Screenshot grounding data:
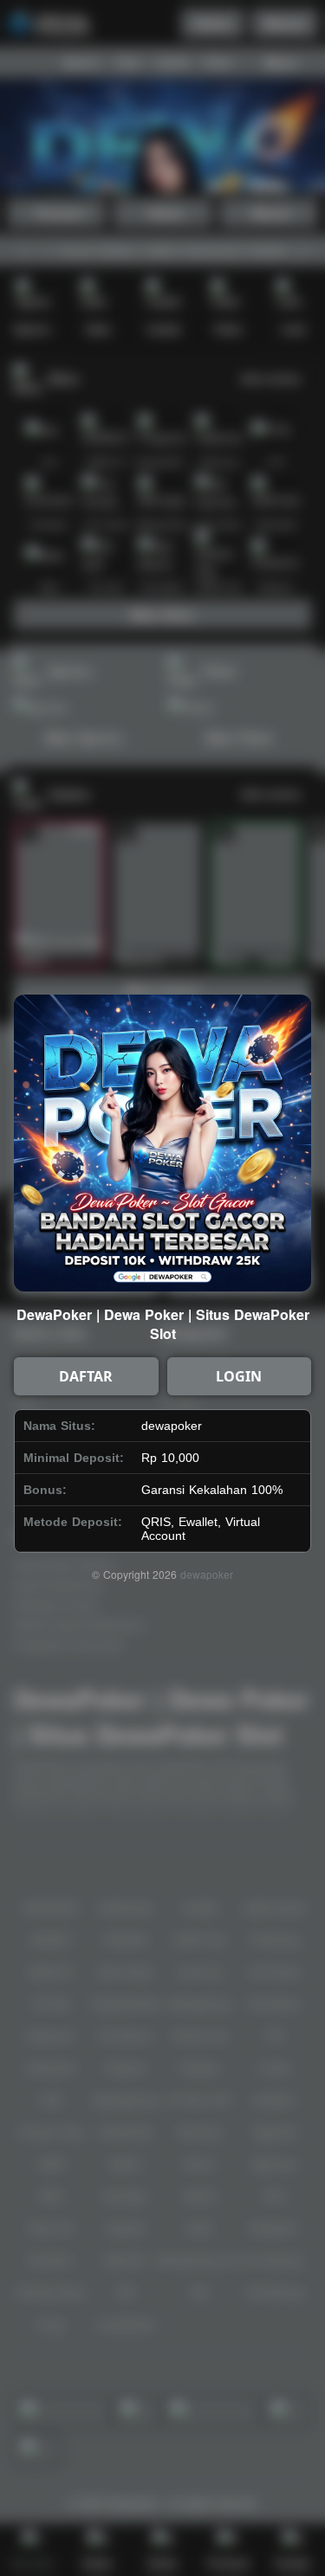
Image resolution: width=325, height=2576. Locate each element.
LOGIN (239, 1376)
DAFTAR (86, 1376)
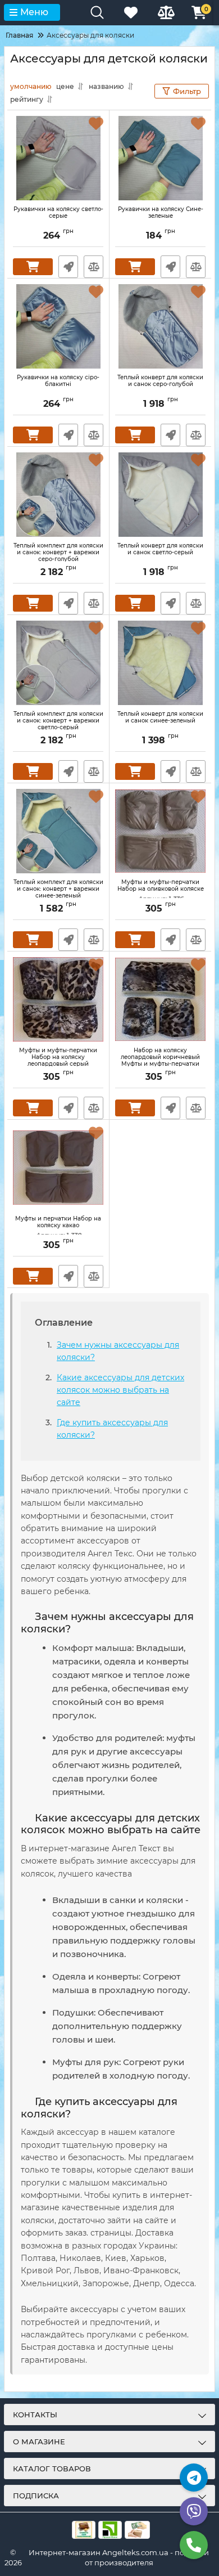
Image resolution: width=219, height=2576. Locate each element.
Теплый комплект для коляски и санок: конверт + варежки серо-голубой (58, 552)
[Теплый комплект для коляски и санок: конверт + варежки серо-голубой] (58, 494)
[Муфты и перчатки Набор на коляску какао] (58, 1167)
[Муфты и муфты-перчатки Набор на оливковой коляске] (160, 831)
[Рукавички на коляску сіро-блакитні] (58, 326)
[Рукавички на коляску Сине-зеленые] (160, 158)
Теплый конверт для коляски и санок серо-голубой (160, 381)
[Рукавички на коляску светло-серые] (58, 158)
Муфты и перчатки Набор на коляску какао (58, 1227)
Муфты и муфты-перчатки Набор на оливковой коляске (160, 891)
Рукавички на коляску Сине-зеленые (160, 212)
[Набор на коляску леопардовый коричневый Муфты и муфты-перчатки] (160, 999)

Exercise instructions | What is needed is a copy of every line above in which "конверт" appears.

Your response |
Теплый комплект для коляски и санок: конверт + варежки серо-голубой (58, 552)
[Теплый комплект для коляски и санок: конверт + варежки серо-голубой] (58, 494)
Теплый конверт для коляски и санок серо-голубой (160, 381)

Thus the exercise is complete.